During World War II, Cities served again as a major producer in support of the Allied war effort and its executives were instrumental in the construction of the Big Inch pipeline. After the passage of the Public Utility Holding Company Act of 1935, Cities was obligated to dispose of its utility operations. It began this process in 1941 and sold off its last utility in 1954, thus becoming exclusively an oil and gas company. In 1965, Cities devised the Citgo brand for its retail operations. By the early 1980s, Cities was the country's 19th largest oil company.
In 1981, Cities fended off a hostile takeover attempt by T. Boone Pickens. The following year, a possible merger with Gulf Oil fell through. In late 1982, Cities was acquired outright by Occidental Petroleum, whose reserves at the time were almost entirely outside the States.
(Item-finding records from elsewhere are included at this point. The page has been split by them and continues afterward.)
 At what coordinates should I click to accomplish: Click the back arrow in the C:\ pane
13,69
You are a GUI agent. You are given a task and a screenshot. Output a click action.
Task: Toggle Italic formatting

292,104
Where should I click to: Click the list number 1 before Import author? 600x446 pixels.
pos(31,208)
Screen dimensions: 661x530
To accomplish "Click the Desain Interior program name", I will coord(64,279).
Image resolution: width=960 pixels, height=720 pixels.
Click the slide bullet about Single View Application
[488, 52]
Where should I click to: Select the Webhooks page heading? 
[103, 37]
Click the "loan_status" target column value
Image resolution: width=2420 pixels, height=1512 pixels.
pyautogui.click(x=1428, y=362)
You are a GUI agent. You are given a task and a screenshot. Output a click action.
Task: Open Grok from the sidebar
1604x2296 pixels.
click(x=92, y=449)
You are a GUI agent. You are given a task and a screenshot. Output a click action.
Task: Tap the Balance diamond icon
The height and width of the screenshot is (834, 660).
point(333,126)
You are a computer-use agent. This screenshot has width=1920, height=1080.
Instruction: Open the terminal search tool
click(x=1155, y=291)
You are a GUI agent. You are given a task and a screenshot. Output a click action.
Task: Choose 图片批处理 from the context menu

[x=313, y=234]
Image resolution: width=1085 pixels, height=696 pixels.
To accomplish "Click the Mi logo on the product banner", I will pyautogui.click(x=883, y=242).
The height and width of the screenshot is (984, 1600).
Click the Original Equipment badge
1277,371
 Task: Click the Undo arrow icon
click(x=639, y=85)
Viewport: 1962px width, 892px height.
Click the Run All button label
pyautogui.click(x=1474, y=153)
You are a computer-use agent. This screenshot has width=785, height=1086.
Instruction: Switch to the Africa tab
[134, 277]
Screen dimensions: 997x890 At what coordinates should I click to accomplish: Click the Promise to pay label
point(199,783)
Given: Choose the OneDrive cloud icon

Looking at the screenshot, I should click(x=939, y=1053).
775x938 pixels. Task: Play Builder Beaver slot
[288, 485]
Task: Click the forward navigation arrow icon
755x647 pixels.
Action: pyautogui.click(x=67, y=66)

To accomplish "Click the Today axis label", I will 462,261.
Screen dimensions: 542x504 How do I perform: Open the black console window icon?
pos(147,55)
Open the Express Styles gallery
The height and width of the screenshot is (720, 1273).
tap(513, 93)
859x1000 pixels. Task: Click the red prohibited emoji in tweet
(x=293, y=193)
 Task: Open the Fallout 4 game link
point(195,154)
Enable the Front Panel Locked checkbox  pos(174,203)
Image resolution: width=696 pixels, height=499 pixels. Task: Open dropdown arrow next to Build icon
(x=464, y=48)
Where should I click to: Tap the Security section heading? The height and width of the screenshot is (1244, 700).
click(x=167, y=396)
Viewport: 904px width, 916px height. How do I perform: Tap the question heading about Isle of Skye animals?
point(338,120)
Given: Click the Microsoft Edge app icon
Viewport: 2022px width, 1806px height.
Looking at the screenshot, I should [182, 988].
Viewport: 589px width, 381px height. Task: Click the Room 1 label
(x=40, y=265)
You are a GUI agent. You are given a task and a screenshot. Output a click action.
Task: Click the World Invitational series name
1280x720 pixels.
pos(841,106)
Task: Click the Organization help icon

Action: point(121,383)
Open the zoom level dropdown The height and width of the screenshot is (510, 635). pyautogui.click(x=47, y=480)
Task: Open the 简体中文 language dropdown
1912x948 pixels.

In the summer of 1983, Occidental spun off Cities' downstream assets to Southland Corporation as the Citgo Petroleum Corporation. Cities continued as a wholly-owned subsidiary of Occidental after the takeover and formed the basis of Occidental's domestic operations. In April 1988, its name was changed to Oxy Oil & Gas USA, and then on December 31, 1988, it merged into its subsidiary, Oxy USA Inc.